That said, while you can put more money away every year using a SIPP, the product has some drawbacks, which means it might not be suitable for all investors. 

ISA benefits 

The biggest drawback of using a SIPP is the fact that money cannot be withdrawn until the owner is 55 years of age. What’s more, you can only take out a 25% tax-free lump sum. Any money withdrawn after that is taxed at your marginal tax rate. 

On the other hand, money put into an ISA does not warrant any special tax treatment. You can take the money out whenever you want, and don’t have to worry about incurring any additional tax liabilities. So-called flexible ISAs also allow you to take out and put in as much money as you want every year as long as you do not breach the £20,000 limit. 

As such, if you want total control over your money, an ISA may be the best product to use to make a million. However, the tax benefits that come with a SIPP suggest that it will make you a millionaire first. 

Investing for wealth 

The best way to invest your money in one of these tax-efficient wrappers could be to use a FTSE 100 tracker fund. Over the past three-and-a-half decades, the FTSE 100 has produced an average annual return in the region of 7%. At this rate of return and paying in the maximum amount, it would take just 15 years to build a £1m nest egg using a SIPP, according to my calculations. To reiterate, that’s assuming an average annual contribution of £40,000, although that wouldn’t be possible for many savers. 

With contributions limited to just £20,000 a year, it would take 22 years to reach the same target in an ISA from a standing start. 

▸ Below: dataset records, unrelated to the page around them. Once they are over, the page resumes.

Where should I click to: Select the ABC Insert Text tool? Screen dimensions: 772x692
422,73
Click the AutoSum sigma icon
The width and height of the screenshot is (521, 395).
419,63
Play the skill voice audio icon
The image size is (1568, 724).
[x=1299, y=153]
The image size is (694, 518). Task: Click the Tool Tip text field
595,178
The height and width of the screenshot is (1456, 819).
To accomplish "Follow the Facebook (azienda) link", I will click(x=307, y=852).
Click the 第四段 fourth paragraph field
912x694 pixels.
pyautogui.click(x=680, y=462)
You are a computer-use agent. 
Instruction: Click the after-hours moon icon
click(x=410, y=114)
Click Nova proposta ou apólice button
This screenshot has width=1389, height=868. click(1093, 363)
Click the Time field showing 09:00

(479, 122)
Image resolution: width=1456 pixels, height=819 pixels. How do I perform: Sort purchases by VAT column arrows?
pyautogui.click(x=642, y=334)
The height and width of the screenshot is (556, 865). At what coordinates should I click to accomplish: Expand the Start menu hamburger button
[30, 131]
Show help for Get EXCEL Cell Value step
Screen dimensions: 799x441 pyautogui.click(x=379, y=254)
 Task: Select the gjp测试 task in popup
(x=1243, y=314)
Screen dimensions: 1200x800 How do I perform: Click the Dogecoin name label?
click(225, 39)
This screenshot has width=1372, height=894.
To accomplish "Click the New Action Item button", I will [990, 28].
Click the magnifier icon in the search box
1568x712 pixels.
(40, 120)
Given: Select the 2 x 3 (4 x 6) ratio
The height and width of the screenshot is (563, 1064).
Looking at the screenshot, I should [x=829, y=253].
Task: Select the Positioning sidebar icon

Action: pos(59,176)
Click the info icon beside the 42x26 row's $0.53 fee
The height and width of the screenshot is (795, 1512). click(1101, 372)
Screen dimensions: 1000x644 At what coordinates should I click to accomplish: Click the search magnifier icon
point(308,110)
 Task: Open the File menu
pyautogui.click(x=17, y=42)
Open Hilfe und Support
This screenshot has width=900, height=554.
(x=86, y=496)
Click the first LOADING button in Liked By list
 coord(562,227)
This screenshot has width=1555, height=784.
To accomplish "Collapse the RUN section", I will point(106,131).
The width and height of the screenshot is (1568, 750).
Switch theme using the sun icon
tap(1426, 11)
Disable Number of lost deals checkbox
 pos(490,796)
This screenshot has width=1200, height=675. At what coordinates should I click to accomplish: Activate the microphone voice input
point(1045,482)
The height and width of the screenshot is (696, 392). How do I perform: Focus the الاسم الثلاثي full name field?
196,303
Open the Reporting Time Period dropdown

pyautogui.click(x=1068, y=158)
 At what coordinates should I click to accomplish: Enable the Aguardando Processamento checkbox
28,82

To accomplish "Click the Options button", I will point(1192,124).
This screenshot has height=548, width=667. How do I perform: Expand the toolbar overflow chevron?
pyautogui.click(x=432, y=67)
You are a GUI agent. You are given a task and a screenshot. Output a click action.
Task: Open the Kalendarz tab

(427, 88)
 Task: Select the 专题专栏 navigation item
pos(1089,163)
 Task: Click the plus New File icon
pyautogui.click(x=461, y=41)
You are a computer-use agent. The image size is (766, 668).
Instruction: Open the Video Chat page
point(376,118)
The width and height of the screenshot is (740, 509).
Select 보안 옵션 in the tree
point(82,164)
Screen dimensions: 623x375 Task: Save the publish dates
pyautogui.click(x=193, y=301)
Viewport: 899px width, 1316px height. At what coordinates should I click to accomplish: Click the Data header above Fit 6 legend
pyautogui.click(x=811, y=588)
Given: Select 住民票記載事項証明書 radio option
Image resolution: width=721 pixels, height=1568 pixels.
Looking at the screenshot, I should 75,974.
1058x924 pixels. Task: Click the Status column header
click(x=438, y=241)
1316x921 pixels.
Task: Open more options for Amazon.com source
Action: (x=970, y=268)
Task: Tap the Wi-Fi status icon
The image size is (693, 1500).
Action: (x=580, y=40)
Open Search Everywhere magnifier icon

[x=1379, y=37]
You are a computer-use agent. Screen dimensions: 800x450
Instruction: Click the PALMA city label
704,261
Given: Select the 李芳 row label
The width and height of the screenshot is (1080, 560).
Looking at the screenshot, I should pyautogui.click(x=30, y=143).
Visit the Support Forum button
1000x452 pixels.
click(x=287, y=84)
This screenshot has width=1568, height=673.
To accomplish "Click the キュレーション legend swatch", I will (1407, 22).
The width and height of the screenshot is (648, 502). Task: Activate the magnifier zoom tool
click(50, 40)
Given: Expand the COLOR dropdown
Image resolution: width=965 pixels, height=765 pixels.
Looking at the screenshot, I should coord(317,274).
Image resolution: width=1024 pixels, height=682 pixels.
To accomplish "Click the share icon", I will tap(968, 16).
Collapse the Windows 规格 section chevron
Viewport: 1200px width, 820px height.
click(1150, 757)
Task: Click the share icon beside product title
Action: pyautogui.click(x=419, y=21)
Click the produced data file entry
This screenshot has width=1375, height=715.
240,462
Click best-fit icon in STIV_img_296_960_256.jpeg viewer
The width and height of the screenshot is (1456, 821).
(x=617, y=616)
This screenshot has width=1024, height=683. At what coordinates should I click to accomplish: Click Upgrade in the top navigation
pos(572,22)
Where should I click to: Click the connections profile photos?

It may be possible to reach this target even faster using individual shares. Now could be the perfect time to buy a diverse portfolio of undervalued FTSE 100 stocks after the recent stock market crash. Many blue-chip companies are trading at depressed levels, which reflects the uncertainty hanging over the global economy.

Clearly, these companies are unlikely to generate substantial returns in the near term, but over the long run, the market should recover from its recent setback.

As investor sentiment improves, that could mean significant returns for investors buying today with a long-term outlook. If these stocks are owned in an ISA or SIPP, there will be no capital gains tax to pay when it is time to sell.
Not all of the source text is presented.